**WHAT TO DO**
Which lines of the entries below run from the one holding "1784x632 pixels." to the one holding "Switch to the Layouts tab", inclusive? Set down exactly those lines and no others.

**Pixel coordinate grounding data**
········

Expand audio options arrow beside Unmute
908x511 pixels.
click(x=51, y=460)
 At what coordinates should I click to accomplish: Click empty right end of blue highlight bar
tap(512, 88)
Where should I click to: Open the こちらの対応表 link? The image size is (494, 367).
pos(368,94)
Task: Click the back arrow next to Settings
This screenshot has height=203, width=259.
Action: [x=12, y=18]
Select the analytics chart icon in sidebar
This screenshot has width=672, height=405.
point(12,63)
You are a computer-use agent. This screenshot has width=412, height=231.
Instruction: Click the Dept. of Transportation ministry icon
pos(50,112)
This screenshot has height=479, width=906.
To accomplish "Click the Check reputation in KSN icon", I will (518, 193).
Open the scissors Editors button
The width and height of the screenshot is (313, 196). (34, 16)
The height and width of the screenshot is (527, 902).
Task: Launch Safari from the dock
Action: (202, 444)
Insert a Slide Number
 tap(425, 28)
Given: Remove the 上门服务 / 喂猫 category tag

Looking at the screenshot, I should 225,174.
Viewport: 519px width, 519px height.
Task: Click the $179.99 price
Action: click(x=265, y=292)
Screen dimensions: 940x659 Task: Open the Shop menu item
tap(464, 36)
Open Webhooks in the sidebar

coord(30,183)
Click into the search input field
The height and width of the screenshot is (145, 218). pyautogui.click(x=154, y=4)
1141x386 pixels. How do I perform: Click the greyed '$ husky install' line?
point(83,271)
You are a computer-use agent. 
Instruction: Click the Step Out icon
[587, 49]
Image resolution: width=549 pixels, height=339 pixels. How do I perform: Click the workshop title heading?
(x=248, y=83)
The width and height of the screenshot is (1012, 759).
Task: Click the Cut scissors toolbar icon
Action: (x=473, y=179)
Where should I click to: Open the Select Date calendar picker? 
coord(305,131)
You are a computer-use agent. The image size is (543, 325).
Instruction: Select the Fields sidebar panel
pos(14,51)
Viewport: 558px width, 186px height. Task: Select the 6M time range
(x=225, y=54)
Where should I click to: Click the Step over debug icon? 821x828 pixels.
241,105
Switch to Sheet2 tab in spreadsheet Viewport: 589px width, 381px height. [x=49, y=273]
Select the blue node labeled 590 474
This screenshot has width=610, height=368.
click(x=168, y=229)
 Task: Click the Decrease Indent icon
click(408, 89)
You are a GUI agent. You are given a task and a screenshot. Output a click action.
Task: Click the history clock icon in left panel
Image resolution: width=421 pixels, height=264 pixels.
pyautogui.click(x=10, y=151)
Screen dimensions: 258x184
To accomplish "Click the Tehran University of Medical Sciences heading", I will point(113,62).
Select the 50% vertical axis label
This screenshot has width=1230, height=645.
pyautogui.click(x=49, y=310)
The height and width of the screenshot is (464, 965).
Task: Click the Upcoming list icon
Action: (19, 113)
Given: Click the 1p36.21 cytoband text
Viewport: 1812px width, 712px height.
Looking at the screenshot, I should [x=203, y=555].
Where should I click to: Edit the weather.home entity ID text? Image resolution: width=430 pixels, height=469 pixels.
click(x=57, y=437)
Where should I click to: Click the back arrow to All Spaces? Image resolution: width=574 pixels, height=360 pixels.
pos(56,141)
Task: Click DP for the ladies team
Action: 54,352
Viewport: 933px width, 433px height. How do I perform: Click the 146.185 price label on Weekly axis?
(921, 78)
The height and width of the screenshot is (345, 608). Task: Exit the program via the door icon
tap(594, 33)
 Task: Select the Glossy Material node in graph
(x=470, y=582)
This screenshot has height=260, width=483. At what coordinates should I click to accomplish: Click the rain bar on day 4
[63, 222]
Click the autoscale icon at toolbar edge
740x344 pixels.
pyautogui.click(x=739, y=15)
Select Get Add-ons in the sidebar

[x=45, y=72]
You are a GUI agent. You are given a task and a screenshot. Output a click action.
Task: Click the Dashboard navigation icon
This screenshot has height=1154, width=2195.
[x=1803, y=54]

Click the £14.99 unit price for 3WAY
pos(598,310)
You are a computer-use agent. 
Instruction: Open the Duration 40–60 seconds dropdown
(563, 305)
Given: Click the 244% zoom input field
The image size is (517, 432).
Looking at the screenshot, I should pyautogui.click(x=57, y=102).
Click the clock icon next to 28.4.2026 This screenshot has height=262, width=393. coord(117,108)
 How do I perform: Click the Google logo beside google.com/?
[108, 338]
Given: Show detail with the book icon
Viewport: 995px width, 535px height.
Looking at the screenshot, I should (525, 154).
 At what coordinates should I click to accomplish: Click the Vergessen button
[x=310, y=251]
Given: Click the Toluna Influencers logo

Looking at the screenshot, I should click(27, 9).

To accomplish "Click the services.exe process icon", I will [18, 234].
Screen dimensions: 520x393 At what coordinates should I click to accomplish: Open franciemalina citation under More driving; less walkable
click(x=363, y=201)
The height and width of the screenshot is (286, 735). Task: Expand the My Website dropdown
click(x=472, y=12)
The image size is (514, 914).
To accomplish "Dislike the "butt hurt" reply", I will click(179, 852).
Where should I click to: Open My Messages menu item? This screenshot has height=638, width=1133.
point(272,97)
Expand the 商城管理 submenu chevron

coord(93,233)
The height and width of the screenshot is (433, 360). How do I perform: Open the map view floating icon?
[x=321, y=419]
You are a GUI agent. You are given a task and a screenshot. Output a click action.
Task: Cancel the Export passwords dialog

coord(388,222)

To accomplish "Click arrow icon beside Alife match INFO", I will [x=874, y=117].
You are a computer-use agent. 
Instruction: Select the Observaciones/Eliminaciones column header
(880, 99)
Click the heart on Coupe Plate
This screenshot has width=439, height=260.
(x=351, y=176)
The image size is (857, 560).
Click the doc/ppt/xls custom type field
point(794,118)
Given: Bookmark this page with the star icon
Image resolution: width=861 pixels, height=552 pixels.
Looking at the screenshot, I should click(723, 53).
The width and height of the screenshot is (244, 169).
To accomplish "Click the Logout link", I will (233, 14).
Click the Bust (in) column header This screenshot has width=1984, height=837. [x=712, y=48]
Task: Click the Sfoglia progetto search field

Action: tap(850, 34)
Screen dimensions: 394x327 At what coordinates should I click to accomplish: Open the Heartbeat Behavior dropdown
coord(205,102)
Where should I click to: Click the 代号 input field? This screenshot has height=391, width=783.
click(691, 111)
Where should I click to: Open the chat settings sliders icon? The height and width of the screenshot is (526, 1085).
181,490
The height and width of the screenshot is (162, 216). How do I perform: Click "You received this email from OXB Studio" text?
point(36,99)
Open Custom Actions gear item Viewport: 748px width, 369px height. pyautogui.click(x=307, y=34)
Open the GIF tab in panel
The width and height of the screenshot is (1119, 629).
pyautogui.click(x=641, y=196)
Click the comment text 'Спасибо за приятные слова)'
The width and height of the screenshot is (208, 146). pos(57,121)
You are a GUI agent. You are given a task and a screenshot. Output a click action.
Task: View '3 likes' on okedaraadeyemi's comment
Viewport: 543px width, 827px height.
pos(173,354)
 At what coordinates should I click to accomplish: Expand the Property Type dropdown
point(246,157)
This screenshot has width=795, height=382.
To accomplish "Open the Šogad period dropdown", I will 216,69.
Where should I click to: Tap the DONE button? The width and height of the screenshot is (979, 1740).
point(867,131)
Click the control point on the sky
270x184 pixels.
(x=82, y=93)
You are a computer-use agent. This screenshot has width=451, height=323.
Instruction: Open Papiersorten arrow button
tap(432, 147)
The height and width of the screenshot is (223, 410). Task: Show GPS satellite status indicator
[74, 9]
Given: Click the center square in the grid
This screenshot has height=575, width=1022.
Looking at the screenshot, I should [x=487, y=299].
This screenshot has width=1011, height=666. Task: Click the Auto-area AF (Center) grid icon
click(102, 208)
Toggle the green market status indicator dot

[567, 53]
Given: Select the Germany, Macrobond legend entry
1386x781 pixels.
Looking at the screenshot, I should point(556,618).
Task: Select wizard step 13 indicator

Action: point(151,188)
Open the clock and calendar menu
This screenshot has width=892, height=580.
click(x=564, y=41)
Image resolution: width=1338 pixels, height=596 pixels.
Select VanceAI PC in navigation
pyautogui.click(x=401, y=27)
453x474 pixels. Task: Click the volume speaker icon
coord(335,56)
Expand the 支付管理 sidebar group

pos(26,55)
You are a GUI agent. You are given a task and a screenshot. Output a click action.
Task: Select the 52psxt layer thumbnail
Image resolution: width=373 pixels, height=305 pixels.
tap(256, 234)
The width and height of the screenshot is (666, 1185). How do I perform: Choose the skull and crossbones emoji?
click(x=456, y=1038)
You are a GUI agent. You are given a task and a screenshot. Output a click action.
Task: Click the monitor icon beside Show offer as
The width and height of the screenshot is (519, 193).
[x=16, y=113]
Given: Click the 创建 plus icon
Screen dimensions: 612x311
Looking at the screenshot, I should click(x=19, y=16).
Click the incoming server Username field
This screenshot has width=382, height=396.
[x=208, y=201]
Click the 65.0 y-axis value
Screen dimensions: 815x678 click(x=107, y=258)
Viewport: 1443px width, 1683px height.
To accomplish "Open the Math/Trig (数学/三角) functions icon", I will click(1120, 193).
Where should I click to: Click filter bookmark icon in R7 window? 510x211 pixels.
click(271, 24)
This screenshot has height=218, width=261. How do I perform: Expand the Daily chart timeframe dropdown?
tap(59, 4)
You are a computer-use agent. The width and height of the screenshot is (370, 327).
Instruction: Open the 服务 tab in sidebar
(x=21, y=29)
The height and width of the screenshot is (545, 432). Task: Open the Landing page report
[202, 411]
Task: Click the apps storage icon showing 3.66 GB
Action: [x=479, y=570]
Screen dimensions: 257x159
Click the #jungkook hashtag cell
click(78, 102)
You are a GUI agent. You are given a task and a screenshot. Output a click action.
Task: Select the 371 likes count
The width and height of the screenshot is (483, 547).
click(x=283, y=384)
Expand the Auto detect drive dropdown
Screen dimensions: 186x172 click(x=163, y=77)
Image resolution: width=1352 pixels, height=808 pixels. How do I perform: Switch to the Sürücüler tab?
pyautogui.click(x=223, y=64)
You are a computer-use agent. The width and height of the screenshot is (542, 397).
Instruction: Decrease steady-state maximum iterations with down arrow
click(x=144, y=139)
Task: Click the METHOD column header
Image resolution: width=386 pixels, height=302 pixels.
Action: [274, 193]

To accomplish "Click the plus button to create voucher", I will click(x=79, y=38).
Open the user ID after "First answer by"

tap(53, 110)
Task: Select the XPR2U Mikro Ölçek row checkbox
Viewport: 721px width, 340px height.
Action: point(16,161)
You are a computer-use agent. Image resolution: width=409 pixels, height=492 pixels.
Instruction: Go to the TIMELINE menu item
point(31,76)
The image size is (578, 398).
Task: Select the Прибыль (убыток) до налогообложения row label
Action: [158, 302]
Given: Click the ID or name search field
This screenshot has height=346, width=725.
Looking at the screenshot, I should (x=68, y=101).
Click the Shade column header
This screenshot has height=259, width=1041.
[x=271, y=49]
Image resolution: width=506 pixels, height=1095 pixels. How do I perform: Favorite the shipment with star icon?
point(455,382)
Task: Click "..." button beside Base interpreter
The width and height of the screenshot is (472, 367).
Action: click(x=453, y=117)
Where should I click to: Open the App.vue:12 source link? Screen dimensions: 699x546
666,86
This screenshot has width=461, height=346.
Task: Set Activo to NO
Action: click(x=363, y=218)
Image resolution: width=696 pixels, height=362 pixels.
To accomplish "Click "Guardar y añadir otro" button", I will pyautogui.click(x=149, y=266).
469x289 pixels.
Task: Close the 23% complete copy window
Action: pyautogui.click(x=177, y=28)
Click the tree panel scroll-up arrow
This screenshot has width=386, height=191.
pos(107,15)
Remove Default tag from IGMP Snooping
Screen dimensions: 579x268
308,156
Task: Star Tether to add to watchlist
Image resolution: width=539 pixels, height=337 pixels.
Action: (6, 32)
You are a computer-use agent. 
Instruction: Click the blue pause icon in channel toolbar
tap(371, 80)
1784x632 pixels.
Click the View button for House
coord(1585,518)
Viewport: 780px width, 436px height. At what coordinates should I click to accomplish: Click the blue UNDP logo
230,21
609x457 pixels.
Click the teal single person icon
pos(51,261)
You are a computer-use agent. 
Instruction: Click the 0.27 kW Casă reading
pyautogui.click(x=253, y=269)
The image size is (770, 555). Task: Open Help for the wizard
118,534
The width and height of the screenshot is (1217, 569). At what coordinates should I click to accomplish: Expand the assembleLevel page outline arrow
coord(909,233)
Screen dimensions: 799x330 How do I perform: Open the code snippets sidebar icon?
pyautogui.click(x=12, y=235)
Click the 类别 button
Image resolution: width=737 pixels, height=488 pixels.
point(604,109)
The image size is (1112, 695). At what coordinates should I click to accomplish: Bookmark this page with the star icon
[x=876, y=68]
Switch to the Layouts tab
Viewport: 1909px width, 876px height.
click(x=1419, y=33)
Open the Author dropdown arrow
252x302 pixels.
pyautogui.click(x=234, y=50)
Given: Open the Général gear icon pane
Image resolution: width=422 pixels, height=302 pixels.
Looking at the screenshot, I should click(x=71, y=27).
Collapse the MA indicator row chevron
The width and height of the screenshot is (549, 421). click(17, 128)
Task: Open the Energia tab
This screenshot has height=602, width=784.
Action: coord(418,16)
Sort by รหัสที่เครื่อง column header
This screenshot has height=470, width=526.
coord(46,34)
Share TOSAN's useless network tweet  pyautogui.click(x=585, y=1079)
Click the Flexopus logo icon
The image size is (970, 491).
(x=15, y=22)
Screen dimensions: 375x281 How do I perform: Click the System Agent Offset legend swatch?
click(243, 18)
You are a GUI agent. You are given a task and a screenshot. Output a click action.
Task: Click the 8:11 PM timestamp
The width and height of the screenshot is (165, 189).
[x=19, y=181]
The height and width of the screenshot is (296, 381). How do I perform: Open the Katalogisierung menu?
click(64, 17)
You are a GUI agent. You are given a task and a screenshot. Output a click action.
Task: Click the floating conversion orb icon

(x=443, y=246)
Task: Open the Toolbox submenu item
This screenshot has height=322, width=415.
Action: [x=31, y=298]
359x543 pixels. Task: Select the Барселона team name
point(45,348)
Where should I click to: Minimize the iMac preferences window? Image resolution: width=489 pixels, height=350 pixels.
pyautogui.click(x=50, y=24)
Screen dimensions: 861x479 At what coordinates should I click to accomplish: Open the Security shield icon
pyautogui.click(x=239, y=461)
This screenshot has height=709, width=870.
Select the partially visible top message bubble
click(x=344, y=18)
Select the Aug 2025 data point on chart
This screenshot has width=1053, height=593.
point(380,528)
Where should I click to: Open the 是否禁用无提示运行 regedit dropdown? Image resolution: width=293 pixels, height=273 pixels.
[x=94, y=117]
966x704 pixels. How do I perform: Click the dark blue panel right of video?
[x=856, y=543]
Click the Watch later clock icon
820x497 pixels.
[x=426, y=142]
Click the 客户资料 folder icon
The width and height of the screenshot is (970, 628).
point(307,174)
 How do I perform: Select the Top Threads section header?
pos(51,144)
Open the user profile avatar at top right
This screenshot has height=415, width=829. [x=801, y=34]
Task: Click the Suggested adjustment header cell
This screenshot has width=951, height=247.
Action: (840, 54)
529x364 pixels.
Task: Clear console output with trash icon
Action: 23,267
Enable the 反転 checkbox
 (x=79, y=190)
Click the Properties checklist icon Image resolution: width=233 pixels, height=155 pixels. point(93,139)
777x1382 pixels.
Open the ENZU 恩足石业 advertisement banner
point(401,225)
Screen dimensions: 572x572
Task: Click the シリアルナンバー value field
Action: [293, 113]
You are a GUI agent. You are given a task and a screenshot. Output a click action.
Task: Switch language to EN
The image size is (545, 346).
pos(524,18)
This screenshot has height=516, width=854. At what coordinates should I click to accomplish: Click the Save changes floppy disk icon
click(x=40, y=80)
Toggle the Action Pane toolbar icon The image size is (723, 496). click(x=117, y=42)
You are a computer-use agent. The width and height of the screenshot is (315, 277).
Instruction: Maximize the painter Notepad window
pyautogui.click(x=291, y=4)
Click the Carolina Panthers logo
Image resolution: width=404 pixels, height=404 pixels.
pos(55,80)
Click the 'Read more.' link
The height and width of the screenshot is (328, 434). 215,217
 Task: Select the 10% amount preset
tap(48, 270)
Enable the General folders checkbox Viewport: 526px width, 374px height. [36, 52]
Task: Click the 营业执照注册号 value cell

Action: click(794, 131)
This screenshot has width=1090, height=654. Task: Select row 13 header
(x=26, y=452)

········

**RESULT OF THIS EXERCISE**
1784x632 pixels.
Click the View button for House
coord(1585,518)
Viewport: 780px width, 436px height. At what coordinates should I click to accomplish: Click the blue UNDP logo
230,21
609x457 pixels.
Click the teal single person icon
pos(51,261)
You are a computer-use agent. 
Instruction: Click the 0.27 kW Casă reading
pyautogui.click(x=253, y=269)
The image size is (770, 555). Task: Open Help for the wizard
118,534
The width and height of the screenshot is (1217, 569). At what coordinates should I click to accomplish: Expand the assembleLevel page outline arrow
coord(909,233)
Screen dimensions: 799x330 How do I perform: Open the code snippets sidebar icon?
pyautogui.click(x=12, y=235)
Click the 类别 button
Image resolution: width=737 pixels, height=488 pixels.
point(604,109)
The image size is (1112, 695). At what coordinates should I click to accomplish: Bookmark this page with the star icon
[x=876, y=68]
Switch to the Layouts tab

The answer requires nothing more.